Explain this discrepancy.  Why does Euler angle interpolation seem to rotate an excessive amount? What is klampt.so3 doing differently?

(Use the commented-out space at the bottom of the file for your answers)

Programming Problem B: Numerical IK with both position and orientation
Lab 3b shows a single configuration of the 6DOF UR5 robot and a target cylinder in 3D space.  As the target position moves, the robot’s configuration should be optimized to place the end effector closer to the target, and it should also be oriented toward the target’s orientation (as though it were picking it up from the side).

We’ve chosen the end effector local position and axis for you, and it is your job to find a configuration that matches this to the target world position and axis. Complete the function lab2b(robot, qseed, ee_link, ee_local_position, ee_local_axis, target, target_axis) which should use the Klamp’t inverse kinematics functions to compute the IK solution for this problem.

It should return a triple:

-        q: the solution configuration

-        errpos: The distance between the end effector's world position and the target position at the solution.

-        erraxis: The distance between the end effector's world axis and the target axis at the solution.

[Note: the current implementation for finding errpos and erraxis is incorrect]

You will need to understand the RobotModel class, the RobotModelLink class, and the IK module functionality. Please consult the intro to Klamp’t slides and the Python API documentation, as well as the

Klamp’t IK tutorial at http://motion.cs.illinois.edu/software/klampt/latest/pyklampt_docs/ManualIK.html and the documentation of the IK module in

http://motion.cs.illinois.edu/software/klampt/latest/pyklampt_docs/klampt.model.ik.html

You will notice that even if your implementation is correct, many IK solve calls will fail or find configurations with self-collision. Why? By uncommenting lines in the solve_ik function, see what happens when you start from a zero configuration, and what happens when you run a random-restart technique.  How do each of these initializations affect the ability to find a solution? [Place your answers to these questions in the marked cell at the bottom of the file]

Programming Problem C. Pick and place
In Lab3c, the UR5 is presented with multiple colored blocks and a box on a table, and the task is to place each block into the box. The pose of each block and the box are assumed known, and the local coordinates are centered at its center and aligned with the axes of the block with z pointing upward. The robot starts at a “home configuration”, and will return there after every placement operation.

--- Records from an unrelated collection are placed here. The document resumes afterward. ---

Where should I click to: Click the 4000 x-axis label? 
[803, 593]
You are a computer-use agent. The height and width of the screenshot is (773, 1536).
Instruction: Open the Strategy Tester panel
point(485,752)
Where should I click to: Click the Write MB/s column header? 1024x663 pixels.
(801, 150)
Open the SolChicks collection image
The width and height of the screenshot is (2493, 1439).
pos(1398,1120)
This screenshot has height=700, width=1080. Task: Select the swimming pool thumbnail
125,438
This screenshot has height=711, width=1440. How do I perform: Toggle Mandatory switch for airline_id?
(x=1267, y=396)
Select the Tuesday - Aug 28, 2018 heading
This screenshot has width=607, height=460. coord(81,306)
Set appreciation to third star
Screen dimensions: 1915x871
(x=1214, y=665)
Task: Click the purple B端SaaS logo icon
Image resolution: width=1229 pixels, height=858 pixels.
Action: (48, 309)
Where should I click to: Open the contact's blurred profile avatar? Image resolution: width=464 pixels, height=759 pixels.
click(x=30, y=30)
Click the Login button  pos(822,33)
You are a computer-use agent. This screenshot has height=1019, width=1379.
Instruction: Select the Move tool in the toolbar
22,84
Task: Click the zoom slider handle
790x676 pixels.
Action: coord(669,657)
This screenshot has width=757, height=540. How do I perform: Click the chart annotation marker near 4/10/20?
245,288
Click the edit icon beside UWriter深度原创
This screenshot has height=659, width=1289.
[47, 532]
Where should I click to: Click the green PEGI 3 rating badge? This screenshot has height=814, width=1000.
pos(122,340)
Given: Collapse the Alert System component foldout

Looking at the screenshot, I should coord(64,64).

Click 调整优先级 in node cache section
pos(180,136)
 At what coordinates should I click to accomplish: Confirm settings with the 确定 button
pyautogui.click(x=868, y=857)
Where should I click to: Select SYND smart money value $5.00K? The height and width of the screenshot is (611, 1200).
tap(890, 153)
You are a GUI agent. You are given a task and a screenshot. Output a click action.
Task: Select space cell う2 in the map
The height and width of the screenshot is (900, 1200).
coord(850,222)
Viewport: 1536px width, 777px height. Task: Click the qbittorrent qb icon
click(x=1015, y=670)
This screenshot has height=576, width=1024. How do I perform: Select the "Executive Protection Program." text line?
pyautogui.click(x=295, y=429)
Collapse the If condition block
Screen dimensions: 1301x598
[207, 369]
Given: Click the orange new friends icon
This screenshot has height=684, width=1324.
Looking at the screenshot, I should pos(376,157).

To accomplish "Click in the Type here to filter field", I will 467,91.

1.      Implement the find_pregrasp_config function, which finds a configuration in which the gripper center point is moved to a point 6cm above the object, with the gripper’s fingers oriented to point straight downward and to grasp on opposite flat faces of the block. This configuration should also be close to the home configuration so that a linear joint space interpolation does not collide with anything. When you click on the “Move to Pregrasp” button, the robot should move to the pregrasp configuration of the given object.

2.      Implement the lower_and_close function, which finds a sequence of milestones in which the gripper lowers its center to be exactly around the object, and closes its fingers to the desired width. The width value is between 0 (fully closed) and 1 (fully open). This milestone sequence move straight downward in Cartesian space, with no orientation change, and with each milestone spaced no more than 1cm apart. When you click the “Grasp” button, the robot should move along this milestone sequence.

3.      Implement the lift_and_place function, which finds a sequence of milestones in which the robot moves a grasped object off the table by 10cm, brings it to a spot over the box, and then opens the gripper. When you click the “Place” button, the robot should move along this milestone sequence.

Test your that your code is able to place all of the items in the box using a sequence of Home-PregraspGrasp-Place cycles.

[Note: the “simulator” doesn’t actually use physics, so objects can freely penetrate or be picked up in strange orientations. Full credit will be granted only if the blocks are picked up when the gripper is centered on the block with fingers against opposing sides, and that there are no collisions except for the placed objects.].